Maker Space: Bushelers of Baltimore

Aaron Jones’ hometown haberdashery brims with possibilities.

Aaron Jones is the consummate nice guy, with a friendly face and dynamic sense of style. And his workspace—a block from the Belvedere Hotel—reflects that. Bushelers of Baltimore is filled with tons of natural light, plants, and artwork covering every inch of the walls. There’s the hum of a sewing machine and tools of the trade lying around within Jones’ reach: pinking shears, pins, tape measures, and sewing needles. “I realized that the tailoring space can be an intimidating experience,” says Jones. Instead, his space creates a casual comfort.

Jones started sewing as a kid. “I grew up in Baltimore—we did a lot of moving around the city.” Money was tight. “I can’t buy you the Air Jordans and expensive clothes, but we can make you something different,” his mom told him. Jones learned to cut patterns and work the sewing machine. It ignited a spark. Soon, he was selling his designs. “I paid for prom and my first year of college,” he says proudly.

Jones enrolled at the Savannah College of Art & Design to study architecture. He quickly realized he couldn’t make it through physics—a minimum for his major—and came close to quitting before switching to fashion. After graduation and a stint in New York City—he was really good at fabrication and textiles but hated the corporate culture—Jones moved back home with his mom. He worked odd jobs and would make prom dresses at night. He wanted a legit paycheck—while still sitting in front of a sewing machine.
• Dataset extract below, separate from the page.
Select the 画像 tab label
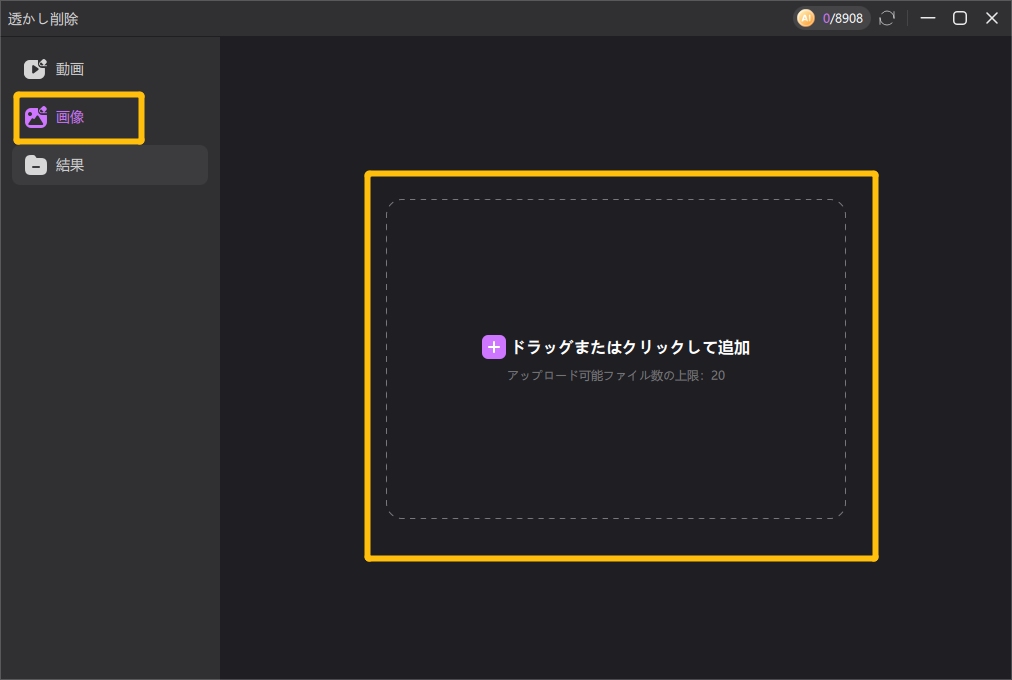Image resolution: width=1012 pixels, height=680 pixels. [x=70, y=117]
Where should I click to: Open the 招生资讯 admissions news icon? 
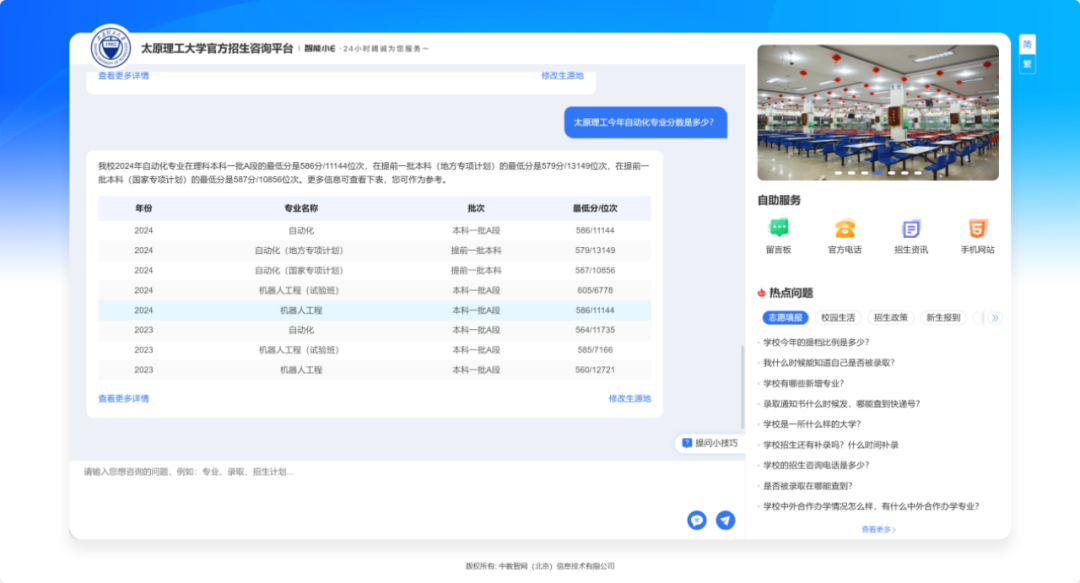pyautogui.click(x=911, y=229)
That’s when Jones met Tony Taylor, AKA Tony the Tailor. “He is Yoda to me,” he says. Jones walked into the Towson Nordstrom, wearing a suit and expecting a job. “Put a cuff in these pants,” ordered Taylor. Jones made a cuff. “These are garbage,” he told him. Then, “Do you live with your mom? That’s good, because I can’t hire you. But I can teach you some things.” After two weeks, Taylor hired Jones as an apprentice.

While at Nordstrom, Jones co-founded Treason Toting Co. The accessories company was an almost instant hit—catching the eye of Sagamore Ventures, who invested in the brand. He left Nordstrom the following year to be his own boss. “The bag thing blew up,” says Jones. However, he was still hearing from his tailoring clients. That’s how Bushelers came to be.

Of course, COVID-19 has hit the wedding industry hard. He and his fiancée, Alysha January—their own wedding has been postponed—turned to mask-making to help the community and make ends meet. “I’d say we did 4,000 masks in 52 days—give or take,” says Jones. “The demand was very high.” And luckily, as the call for masks has diminished (everyone owns one—or 10—at this point) wedding clients have begun booking again, and he’s ready to be that final stop before the wedding day. Says Jones, “I get the joy of being the last person to bring it home.”